(Records for the task)
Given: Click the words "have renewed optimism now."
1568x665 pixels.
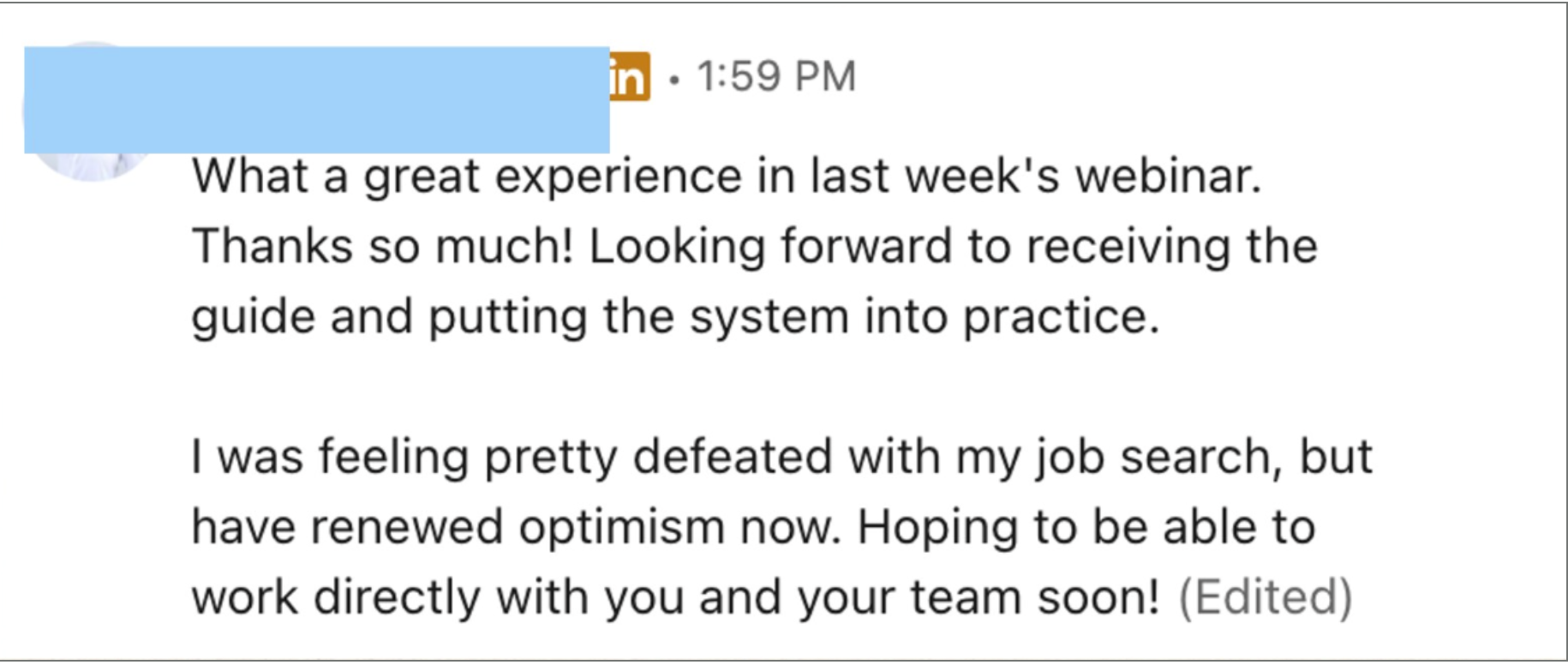Looking at the screenshot, I should (517, 527).
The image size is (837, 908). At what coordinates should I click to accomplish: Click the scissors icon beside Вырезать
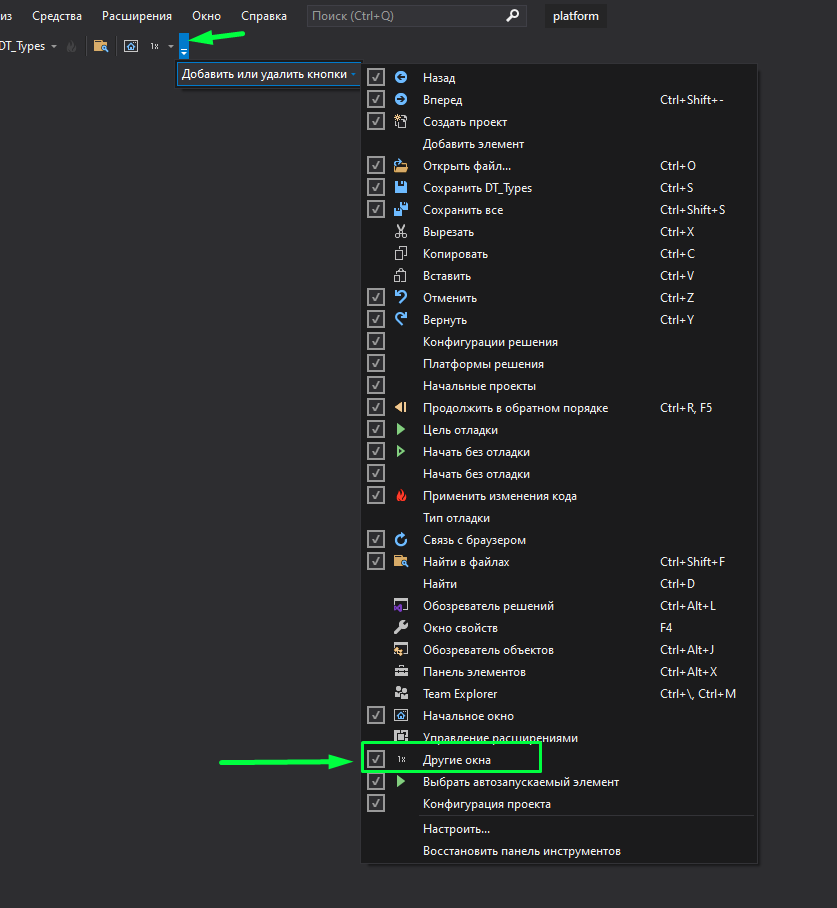pos(401,232)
(End Records for the task)
Aim of the exercise:
An exact copy is needed of every line from the line containing "The image size" to the last line of the records; pictures stay out of it.

Result of the task:
The image size is (837, 908). At what coordinates should I click to accomplish: Click the scissors icon beside Вырезать
pos(401,232)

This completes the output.